At first glance, 2014 does not seem like a banner year for women in the Middle East. We heard that ISIS, the Islamic State of Iraq and Syria, was requiring female circumcision around Mosul in Northern Iraq (a claim the group denied). A new law regarding domestic violence in Lebanon failed to criminalize marital rape, apparently thanks to conservative religious opposition.
The prevalence and persuasive power of these headlines about women in the Middle East was part of the reason I was so excited to attend a conference last May entitled, “Debating the “Woman Question” in the New Middle East: Women’s Rights, Citizenship, and Social Justice,” sponsored by the Women Creating Change Initiative at Columbia’s Center for the Study of Social Difference and held at the Columbia Global Center in Amman, Jordan.
The conference brought together scholars and practitioners from five Arab countries in addition to the US and UK. Given that my own doctoral work in Middle Eastern history has been inspired by time I spent working with a women’s rights organization in Syria, I was particularly eager to see what this combination of practical expertise and scholarly attention might produce. Coming from the US, where much of what I see and hear about “women in the Middle East” revolves around stereotypes, it was a privilege to join this group of experts as they reflected on some of the issues facing women and the study of women and gender in the Middle East in the complicated aftermath of the Arab uprisings.

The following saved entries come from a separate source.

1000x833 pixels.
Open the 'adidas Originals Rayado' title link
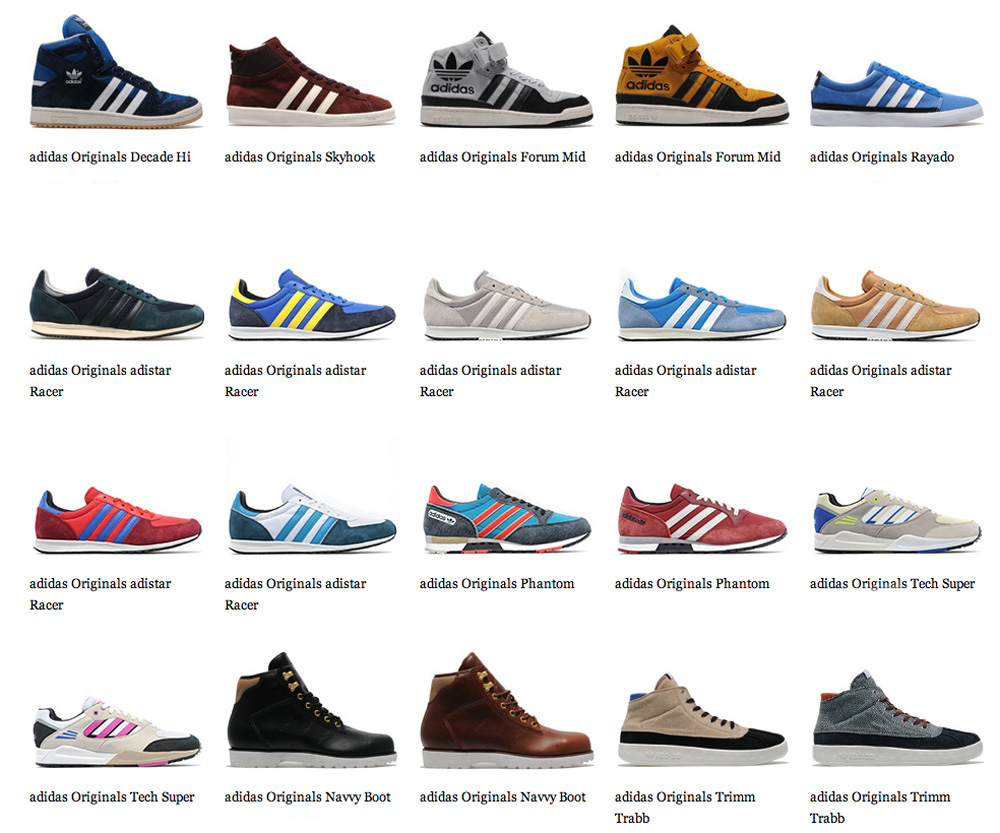(x=882, y=157)
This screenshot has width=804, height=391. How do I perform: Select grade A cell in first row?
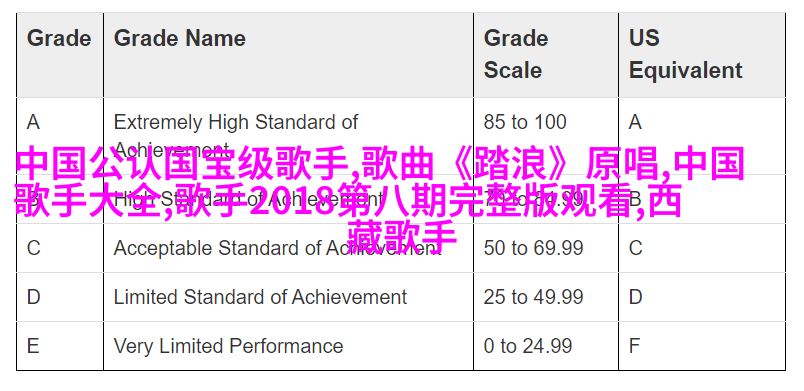tap(59, 136)
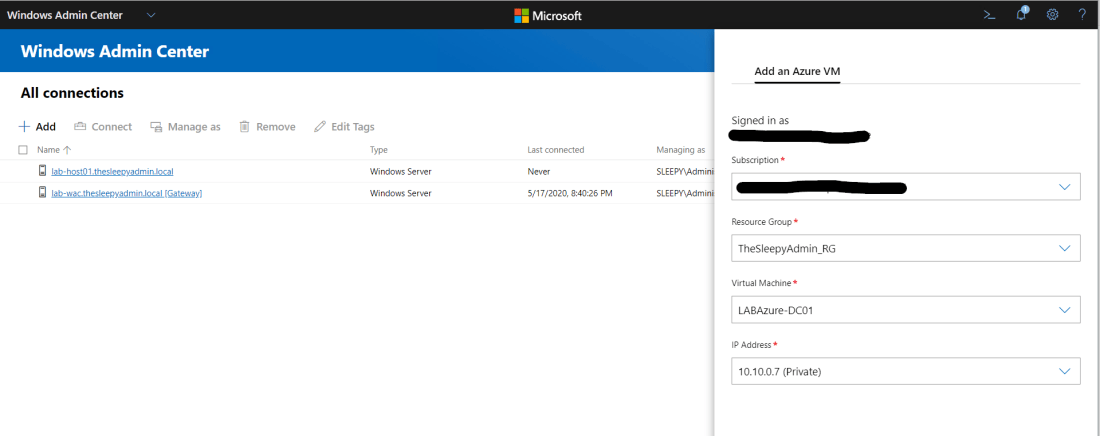Expand the IP Address dropdown
This screenshot has width=1100, height=436.
[x=1064, y=372]
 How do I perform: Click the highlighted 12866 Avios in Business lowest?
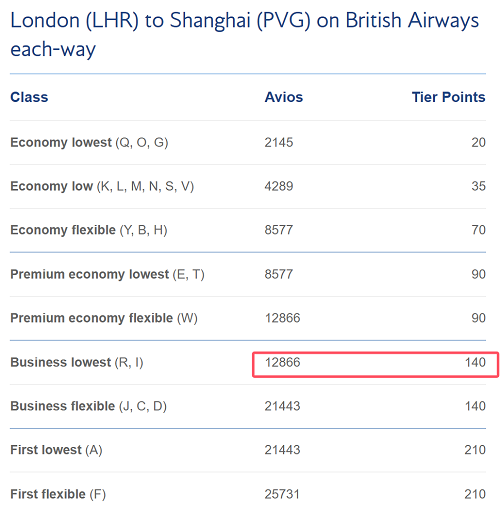[282, 362]
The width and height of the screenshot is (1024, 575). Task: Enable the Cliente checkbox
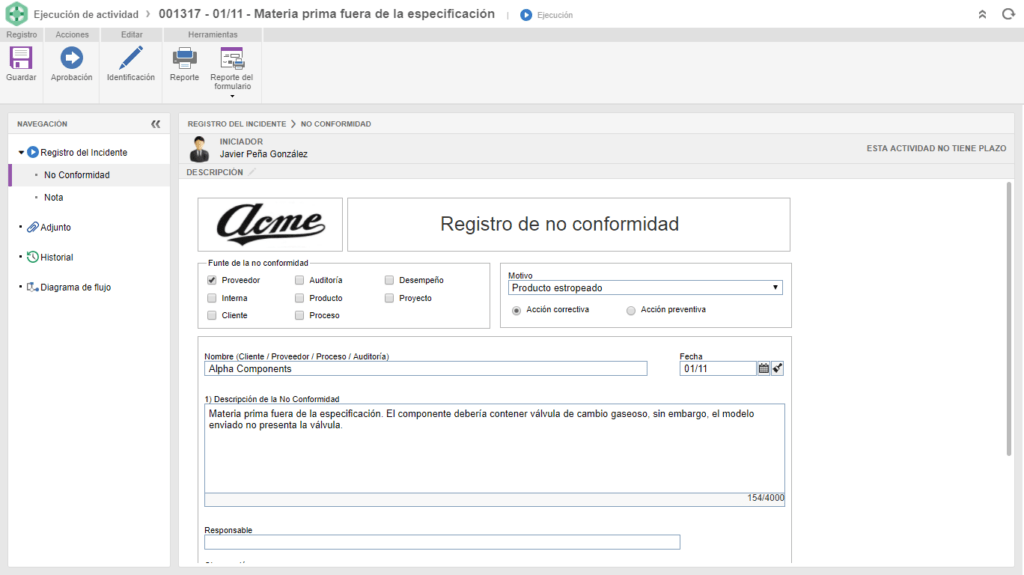(x=211, y=315)
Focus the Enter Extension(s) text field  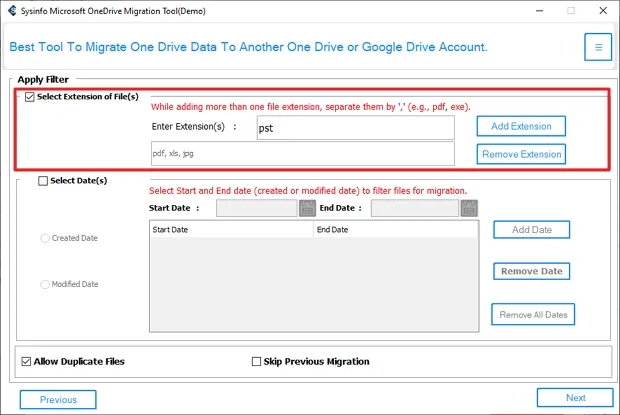[x=354, y=127]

Over the course of an intense weekend in Amman, these scholars and practitioners listened carefully to one another across political, strategic, and theoretical divides. They discussed, on the basis of their close knowledge of the histories and present circumstances of gender politics in particular countries, a set of big questions: How best can women fight for better lives and livelihoods under dire conditions, faced with the intransigence of state power, neoliberal restructuring, and colonial violence in both its historical and contemporary forms? How do discursive traditions or resources, like the languages of human rights, Islam, and shari’a law, enable and constrain women and those who advocate on their behalf?
One striking development is that a debate over the “woman question” itself emerged. How, many asked, does it serve us to pose questions and build alliances in terms of “women” and “men,” rather than in terms of class, race, sexuality, or one of the many other kinds of difference that divide human experience? For example, if thinking only in terms of “women” prevents middle-class feminists in Jordan from supporting the demands for a living wage articulated by working-class women as well as men, might it serve us to think more broadly in our scholarship as well as in our political work?
Focusing on women’s experiences, however, did open up an important conversation around the role of law in securing better lives for women. While many had successfully deployed legal strategies and means to further their political and feminist agendas (for example, taking on torture in Egyptian prisons or advocating for women’s concerns to be reflected in the text of the Egyptian Constitution), others were more critical of the law as a panacea. For example, a legal scholar from Palestine argued that, surprisingly, the transition from shari’a courts to civil courts, while presented as a victory for “women’s rights,” may have actually made it more difficult for women to access justice in the courts.
The conversation about the advantages and unexpected consequences of relying on legal strategies and the language of “women’s rights” started out as a conversation about feminist strategy—when and under what circumstances to deploy the language and practice of the law. It became, however, a much larger conversation about the nature of political intervention. Who intervenes, on behalf of whom, and on what grounds? This question elicited a range of responses, but each was grounded in a particular set of political struggles and ethical commitments--making clear that while it is possible and indeed productive to talk about regional transformations, specific knowledges of embodied realities, political dynamics, and historical contexts are key to the questions which motivate and emerge from feminist scholarship and practice.
The workshop convinced me that it these specific knowledges and the conversations they enable that will allow us to move past the stereotypes which so often characterize—and hamper—our approach to the “woman question” in the Middle East.